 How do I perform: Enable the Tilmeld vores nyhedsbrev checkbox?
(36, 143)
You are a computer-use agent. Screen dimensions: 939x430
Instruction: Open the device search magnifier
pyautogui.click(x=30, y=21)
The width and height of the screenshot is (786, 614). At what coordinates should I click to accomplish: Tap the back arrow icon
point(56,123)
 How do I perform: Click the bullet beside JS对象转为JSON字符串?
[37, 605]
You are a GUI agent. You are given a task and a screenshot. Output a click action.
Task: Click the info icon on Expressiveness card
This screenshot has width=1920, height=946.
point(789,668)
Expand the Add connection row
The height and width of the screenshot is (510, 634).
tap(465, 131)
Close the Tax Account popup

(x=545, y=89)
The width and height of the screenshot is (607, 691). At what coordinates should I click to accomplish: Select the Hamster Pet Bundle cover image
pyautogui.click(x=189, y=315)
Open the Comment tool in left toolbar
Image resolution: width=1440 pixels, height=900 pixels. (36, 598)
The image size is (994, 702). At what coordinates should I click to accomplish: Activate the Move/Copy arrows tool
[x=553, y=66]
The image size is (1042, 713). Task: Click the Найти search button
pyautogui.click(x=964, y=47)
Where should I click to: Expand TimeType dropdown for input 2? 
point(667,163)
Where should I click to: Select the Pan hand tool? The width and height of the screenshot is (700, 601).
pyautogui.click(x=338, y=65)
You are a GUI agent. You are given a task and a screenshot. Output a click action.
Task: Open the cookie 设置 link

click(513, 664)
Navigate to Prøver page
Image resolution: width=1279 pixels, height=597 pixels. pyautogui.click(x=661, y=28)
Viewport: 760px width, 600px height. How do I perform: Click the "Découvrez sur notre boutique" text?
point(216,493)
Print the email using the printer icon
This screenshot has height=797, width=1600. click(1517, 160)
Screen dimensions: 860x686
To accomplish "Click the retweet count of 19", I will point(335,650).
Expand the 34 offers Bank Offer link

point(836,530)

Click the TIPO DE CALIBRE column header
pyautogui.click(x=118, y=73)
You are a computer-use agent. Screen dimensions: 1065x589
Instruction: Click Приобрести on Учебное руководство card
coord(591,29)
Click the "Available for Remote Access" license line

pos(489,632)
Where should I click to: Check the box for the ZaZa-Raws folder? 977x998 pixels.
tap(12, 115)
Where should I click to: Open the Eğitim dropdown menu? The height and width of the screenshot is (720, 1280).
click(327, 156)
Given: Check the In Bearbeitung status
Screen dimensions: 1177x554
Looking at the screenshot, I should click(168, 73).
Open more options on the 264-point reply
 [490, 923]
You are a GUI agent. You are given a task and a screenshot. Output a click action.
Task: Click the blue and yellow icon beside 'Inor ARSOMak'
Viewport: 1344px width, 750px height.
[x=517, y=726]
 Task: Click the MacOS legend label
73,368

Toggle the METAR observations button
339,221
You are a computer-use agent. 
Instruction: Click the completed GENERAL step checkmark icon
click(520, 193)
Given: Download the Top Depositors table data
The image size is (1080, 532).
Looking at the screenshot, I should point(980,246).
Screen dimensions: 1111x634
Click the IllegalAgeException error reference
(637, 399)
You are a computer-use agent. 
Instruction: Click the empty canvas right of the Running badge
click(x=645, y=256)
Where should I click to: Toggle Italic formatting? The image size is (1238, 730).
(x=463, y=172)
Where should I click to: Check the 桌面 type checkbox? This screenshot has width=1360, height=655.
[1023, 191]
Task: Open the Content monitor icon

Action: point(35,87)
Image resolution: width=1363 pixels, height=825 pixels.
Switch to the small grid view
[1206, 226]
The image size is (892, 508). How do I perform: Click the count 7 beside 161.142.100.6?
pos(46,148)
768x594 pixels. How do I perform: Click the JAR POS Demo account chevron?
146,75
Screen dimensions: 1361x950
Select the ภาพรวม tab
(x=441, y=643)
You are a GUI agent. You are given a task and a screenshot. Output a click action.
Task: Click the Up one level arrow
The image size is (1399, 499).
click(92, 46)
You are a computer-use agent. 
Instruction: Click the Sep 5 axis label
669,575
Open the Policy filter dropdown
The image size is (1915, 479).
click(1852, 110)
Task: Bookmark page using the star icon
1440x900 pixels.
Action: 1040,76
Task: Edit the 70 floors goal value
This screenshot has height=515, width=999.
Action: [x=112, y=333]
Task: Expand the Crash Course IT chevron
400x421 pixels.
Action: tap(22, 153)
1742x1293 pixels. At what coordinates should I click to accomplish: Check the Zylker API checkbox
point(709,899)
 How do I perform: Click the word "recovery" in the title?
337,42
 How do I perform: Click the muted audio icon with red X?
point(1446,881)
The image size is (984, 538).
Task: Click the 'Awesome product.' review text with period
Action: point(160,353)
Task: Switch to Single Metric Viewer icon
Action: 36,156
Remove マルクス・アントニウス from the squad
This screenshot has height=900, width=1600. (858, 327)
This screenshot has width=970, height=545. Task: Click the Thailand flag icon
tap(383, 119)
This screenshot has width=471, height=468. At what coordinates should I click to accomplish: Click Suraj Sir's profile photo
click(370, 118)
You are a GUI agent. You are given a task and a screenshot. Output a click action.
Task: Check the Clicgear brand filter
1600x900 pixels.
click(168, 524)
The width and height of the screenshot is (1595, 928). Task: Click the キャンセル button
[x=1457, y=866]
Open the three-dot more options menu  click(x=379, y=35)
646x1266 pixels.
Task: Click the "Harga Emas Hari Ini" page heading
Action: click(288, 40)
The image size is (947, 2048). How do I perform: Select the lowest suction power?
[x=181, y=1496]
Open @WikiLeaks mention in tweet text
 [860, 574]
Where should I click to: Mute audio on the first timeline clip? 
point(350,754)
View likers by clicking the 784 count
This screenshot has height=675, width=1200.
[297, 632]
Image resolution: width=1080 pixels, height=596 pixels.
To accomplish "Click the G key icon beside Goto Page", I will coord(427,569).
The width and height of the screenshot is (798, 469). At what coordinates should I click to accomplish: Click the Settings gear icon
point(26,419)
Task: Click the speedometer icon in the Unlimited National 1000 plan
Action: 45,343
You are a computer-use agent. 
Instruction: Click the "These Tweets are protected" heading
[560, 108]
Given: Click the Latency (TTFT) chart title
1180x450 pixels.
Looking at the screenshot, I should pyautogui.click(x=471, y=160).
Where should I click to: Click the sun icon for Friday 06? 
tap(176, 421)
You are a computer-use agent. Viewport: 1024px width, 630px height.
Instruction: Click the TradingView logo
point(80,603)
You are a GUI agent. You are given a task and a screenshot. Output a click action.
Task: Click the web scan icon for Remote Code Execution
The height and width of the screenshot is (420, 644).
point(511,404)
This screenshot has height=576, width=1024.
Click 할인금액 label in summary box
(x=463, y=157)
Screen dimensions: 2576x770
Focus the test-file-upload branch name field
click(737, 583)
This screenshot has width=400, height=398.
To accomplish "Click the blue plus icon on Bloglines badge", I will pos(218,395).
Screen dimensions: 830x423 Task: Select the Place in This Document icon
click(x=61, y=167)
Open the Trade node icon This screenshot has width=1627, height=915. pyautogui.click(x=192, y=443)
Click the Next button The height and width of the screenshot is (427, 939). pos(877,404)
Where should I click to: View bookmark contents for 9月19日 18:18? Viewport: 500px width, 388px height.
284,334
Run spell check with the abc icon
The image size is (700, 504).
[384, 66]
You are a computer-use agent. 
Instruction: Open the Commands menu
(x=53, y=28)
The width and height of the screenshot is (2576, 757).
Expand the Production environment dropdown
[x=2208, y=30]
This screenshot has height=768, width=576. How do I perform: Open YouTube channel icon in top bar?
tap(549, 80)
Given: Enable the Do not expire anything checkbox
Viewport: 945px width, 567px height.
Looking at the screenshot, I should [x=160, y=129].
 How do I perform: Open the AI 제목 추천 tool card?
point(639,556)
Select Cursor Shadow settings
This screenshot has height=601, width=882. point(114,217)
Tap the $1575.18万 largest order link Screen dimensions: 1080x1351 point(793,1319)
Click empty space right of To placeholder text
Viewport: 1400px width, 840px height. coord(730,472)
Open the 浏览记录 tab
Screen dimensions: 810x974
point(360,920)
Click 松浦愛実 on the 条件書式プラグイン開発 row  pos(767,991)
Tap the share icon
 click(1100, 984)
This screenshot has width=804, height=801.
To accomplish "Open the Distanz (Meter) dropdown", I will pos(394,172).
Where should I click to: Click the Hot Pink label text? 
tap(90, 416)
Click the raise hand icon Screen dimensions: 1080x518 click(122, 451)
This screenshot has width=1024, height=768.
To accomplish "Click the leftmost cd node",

■ **YOUR INSTRUCTIONS**: Go over the listing above and return each line with "will".

■ **REPLY**:
To accomplish "Click the retweet count of 19", I will point(335,650).
To accomplish "Click the G key icon beside Goto Page", I will coord(427,569).
To accomplish "Click the blue plus icon on Bloglines badge", I will pos(218,395).
To accomplish "Open the Distanz (Meter) dropdown", I will pos(394,172).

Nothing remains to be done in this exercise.